[Records supplied Boundary: Start]

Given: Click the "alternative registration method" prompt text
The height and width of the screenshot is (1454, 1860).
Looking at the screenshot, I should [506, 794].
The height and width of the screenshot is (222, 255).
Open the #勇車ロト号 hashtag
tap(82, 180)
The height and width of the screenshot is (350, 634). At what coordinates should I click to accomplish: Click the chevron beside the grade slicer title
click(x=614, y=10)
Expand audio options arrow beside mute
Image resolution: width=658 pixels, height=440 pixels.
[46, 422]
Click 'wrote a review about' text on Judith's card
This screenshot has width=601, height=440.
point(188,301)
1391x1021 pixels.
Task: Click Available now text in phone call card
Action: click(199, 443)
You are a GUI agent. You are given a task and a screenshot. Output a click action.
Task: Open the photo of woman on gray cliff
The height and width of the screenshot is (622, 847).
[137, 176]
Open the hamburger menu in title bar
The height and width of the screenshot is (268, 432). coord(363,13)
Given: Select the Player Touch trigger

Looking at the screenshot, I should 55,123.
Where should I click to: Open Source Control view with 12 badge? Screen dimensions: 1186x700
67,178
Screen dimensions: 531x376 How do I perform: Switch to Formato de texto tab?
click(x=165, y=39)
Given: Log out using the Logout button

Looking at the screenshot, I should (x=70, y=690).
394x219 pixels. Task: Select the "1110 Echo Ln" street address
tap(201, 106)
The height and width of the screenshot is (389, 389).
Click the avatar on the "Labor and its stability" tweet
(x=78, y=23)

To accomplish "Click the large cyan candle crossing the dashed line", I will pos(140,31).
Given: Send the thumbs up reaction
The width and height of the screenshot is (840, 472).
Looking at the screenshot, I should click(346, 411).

[Records supplied Boundary: End]

* [Work required] Your answer must be the lines from the one containing "The height and width of the screenshot is (389, 389)." through the last line of the entries, copied exactly, with no other lines.

* [Reply]
The height and width of the screenshot is (389, 389).
Click the avatar on the "Labor and its stability" tweet
(x=78, y=23)

To accomplish "Click the large cyan candle crossing the dashed line", I will pos(140,31).
Given: Send the thumbs up reaction
The width and height of the screenshot is (840, 472).
Looking at the screenshot, I should click(346, 411).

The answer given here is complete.